Ровно в одиннадцать часов в палату пришли два рослых санитара с носилками. Они переложили Алешу на носилки и понесли к операционной.
Высокая, красивая женщина в строгом костюме сестры милосердия, с бледным лицом, на котором пятнами выступал румянец волнения, подошла к Алеше и сказала властным голосом:
— Разденьтесь.
Алеша смотрел на нее большими глазами и не шевелился. Он узнал ту, портрет которой висел у них в гостиной, на кого смотрели, как на образ, и за кого молились ежедневно в семье. Раздеться при ней было немыслимо.
— Таня, помоги же! — сказала эта волшебная женщина.
Тонкие девичьи пальчики коснулись пуговицы халата. Пахнул в лицо неуловимый аромат нежных духов. Если бы Алеше сказали, что это просто хорошие английские духи, которые всякий может купить, он бы не поверил. Для него это был особый царственный запах, которого никто не может иметь, запах сказки. Сказка творилась наяву. Царевна и еще кто-то, кажется сестра Валентина, сняли с него халат, рубашку и нижнее белье. Его внесли в операционную, положили на высокий стол, покрытый белой простыней. Несколько секунд Императрица и женщина-хирург внимательно осматривали лежащее перед ними прекрасное тело юноши. Алеша лежал перед ними, не зная, куда девать руки, и млел от страшного стыда. Такое чувство должна испытывать молодая невинная девушка, когда ее, нагую, рассматривает мужчина. Сердце Алеши колотилось быстро, в больших лучистых глазах стояли слезы благоговения и стыда. Он переживал мучительные, но и прекрасные минуты.
— Питание хорошее. Операция вполне возможна, — сказала худощавая женщина, доставая инструменты. — Сестра Александра, может быть, вы сами попробуете. Это не трудно.
Рука Царицы, холодная и чистая, коснулась груди Алеши у темно-бурого сосца и чуть надавила возле раны.
— Накройте ноги и живот, — сказала Императрица.
Алеша перевел смущенные глаза в сторону. Сестра Татьяна неслышными шагами подошла к нему и чистой простыней закрыла нижнюю половину тела.

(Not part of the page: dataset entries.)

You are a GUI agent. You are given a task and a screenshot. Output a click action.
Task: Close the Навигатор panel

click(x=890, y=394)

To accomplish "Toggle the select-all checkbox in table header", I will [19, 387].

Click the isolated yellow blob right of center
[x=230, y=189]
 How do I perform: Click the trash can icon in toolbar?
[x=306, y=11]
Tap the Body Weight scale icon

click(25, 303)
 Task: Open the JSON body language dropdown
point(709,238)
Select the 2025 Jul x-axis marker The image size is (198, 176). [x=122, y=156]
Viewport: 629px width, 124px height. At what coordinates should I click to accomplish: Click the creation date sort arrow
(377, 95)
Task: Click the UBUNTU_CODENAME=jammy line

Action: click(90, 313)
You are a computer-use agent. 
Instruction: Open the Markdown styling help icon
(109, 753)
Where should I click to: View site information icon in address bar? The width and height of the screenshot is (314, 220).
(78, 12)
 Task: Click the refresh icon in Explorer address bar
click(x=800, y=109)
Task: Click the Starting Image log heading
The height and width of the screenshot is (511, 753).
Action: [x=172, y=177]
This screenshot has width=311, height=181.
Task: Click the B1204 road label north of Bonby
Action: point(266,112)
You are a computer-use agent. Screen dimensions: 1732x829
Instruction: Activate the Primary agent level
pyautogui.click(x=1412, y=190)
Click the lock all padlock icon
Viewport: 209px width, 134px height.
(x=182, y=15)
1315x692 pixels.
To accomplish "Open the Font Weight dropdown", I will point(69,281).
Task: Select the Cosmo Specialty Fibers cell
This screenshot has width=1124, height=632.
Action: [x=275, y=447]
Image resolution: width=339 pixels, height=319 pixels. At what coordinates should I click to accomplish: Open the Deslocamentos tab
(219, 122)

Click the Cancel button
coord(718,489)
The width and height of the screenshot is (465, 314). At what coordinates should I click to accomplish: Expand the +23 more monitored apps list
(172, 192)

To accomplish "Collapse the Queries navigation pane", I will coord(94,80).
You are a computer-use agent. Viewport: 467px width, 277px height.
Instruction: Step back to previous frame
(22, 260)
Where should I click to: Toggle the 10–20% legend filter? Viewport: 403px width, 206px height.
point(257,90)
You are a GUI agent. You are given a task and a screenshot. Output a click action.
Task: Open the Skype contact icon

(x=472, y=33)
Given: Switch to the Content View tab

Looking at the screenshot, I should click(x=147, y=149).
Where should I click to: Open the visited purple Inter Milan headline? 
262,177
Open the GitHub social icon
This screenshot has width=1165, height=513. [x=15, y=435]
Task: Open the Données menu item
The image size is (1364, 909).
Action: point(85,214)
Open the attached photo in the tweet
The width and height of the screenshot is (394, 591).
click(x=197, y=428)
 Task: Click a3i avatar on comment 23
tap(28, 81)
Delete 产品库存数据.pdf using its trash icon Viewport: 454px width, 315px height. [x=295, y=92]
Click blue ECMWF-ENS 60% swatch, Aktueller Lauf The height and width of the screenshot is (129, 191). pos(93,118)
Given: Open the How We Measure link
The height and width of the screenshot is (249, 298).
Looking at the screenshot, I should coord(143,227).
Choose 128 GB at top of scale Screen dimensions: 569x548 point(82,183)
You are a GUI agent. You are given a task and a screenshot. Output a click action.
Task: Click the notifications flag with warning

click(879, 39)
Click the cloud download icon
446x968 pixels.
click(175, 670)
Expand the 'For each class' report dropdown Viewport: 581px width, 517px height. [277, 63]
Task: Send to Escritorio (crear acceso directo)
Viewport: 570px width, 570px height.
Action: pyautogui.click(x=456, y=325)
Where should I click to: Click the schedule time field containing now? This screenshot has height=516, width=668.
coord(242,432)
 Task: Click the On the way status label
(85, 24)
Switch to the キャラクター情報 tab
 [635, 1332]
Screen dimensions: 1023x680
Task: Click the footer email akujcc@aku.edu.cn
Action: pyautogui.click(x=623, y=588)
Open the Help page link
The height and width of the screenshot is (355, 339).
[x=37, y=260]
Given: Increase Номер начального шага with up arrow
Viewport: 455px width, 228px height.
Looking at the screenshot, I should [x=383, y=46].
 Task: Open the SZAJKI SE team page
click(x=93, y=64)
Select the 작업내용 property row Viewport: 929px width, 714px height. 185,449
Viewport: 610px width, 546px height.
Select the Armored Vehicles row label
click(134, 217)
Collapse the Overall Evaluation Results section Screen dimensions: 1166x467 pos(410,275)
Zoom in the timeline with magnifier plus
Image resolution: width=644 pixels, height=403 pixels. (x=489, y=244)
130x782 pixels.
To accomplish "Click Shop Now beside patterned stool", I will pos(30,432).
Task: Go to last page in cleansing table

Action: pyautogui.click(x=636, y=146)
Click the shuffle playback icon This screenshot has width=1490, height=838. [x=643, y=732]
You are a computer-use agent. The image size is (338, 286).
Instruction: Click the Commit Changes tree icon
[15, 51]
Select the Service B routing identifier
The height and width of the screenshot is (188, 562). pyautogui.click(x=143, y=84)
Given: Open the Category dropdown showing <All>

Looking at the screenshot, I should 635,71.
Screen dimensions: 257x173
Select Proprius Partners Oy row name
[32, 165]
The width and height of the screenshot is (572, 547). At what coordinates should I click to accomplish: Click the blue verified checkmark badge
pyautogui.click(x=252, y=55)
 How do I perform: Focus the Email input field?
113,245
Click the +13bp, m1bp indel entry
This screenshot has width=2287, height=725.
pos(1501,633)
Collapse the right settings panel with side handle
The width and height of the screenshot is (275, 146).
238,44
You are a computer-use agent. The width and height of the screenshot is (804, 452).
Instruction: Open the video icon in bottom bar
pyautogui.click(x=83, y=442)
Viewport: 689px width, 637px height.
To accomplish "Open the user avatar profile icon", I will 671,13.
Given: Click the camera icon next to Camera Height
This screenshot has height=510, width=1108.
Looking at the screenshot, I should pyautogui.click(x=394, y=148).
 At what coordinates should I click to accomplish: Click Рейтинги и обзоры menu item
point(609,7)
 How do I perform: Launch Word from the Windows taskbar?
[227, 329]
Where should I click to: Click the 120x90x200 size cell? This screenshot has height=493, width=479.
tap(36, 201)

Это было больше того, что мог перенести Алеша. Краска стыда залила все его лицо, потом быстро отхлынула, и он потерял сознание.
VI
Очнувшись, Алеша почувствовал, что он опять лежит в палате на своей койке. Сознание непоправимости того, что было, того острого стыда, который он испытал во время операции, прорезало его мозг, и ему стыдно было открыть глаза. Нет, никогда, никогда больше он не увидит этих двух женщин. Еще с тем, что его видела Императрица, он мирился, как мирился бы с тем, что его наготу увидала бы его мать, но великая княжна! Это было адски неудобно! Он не запомнил и не рассмотрел ее лица. Вернее, он видел не то, что было, а то, что ему хотелось видеть. Молодое, свежее лицо Татьяны Николаевны воображение его переделало в образ неизъяснимой красоты и изящества. Встретиться с нею теперь было невозможно. Как посмотрит она на него, как посмотрит он на нее. Она должна брезгать им, и ей, вероятно, противно смотреть на него. Алеша прислушался к своей ране. Она болела менее остро. Под тугим бинтом легче дышалось. Не было терпкого запаха гноя, но чуть слышно пахло аптечным запахом свежей марли. По тому, что не было жара и холодные и сильные покоились мускулы ног, Алеша понимал, что операция вышла удачной и дело пойдет на поправку. Только дышать еще было тяжело.
Все еще не открывая глаз, Алеша стал припоминать все подробности боя: знамя, неясным силуэтом рисовавшееся на фоне хвойного леса, болото, освещенное луною, и вдали красные языки пламени деревни Железницы, только что подожженной их конными батареями. Когда раздалась команда
«вперед», он встал первый и пошел по болоту. Он помнил, что было несколько секунд, когда он шел совершенно один и только потом потянулись за ним цепи казаков и гусар. Он герой! Но никто не знает о его геройстве.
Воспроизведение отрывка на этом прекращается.